**About this task:**
Nothing may be added, dropped, or altered; restate the listing word for word.

**Data shown:**
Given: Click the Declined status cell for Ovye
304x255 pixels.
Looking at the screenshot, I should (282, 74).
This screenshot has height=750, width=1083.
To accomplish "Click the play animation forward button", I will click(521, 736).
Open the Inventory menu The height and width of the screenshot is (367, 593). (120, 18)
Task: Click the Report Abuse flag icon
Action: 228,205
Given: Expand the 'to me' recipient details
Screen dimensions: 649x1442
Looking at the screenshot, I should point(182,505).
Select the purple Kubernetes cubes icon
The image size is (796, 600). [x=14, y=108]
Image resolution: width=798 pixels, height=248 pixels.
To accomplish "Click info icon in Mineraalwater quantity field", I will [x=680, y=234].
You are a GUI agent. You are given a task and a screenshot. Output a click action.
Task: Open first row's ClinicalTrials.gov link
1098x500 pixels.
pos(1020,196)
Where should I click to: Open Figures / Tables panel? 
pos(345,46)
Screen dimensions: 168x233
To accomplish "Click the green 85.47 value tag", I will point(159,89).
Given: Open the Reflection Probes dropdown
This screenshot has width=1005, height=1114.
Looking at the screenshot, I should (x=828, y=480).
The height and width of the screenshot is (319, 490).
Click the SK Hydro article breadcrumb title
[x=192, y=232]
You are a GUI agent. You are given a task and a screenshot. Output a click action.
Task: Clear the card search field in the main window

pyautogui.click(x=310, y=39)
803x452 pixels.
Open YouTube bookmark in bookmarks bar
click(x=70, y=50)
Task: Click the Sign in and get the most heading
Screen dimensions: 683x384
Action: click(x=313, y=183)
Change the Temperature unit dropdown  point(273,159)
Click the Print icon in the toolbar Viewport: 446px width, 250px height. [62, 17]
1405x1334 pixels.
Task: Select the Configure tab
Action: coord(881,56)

**Exercise solution:**
Given: Click the Declined status cell for Ovye
304x255 pixels.
Looking at the screenshot, I should (282, 74).
This screenshot has height=750, width=1083.
To accomplish "Click the play animation forward button", I will click(521, 736).
Open the Inventory menu The height and width of the screenshot is (367, 593). (120, 18)
Task: Click the Report Abuse flag icon
Action: 228,205
Given: Expand the 'to me' recipient details
Screen dimensions: 649x1442
Looking at the screenshot, I should point(182,505).
Select the purple Kubernetes cubes icon
The image size is (796, 600). [x=14, y=108]
Image resolution: width=798 pixels, height=248 pixels.
To accomplish "Click info icon in Mineraalwater quantity field", I will [x=680, y=234].
You are a GUI agent. You are given a task and a screenshot. Output a click action.
Task: Open first row's ClinicalTrials.gov link
1098x500 pixels.
pos(1020,196)
Where should I click to: Open Figures / Tables panel? 
pos(345,46)
Screen dimensions: 168x233
To accomplish "Click the green 85.47 value tag", I will point(159,89).
Given: Open the Reflection Probes dropdown
This screenshot has width=1005, height=1114.
Looking at the screenshot, I should (x=828, y=480).
The height and width of the screenshot is (319, 490).
Click the SK Hydro article breadcrumb title
[x=192, y=232]
You are a GUI agent. You are given a task and a screenshot. Output a click action.
Task: Clear the card search field in the main window

pyautogui.click(x=310, y=39)
803x452 pixels.
Open YouTube bookmark in bookmarks bar
click(x=70, y=50)
Task: Click the Sign in and get the most heading
Screen dimensions: 683x384
Action: click(x=313, y=183)
Change the Temperature unit dropdown  point(273,159)
Click the Print icon in the toolbar Viewport: 446px width, 250px height. [62, 17]
1405x1334 pixels.
Task: Select the Configure tab
Action: coord(881,56)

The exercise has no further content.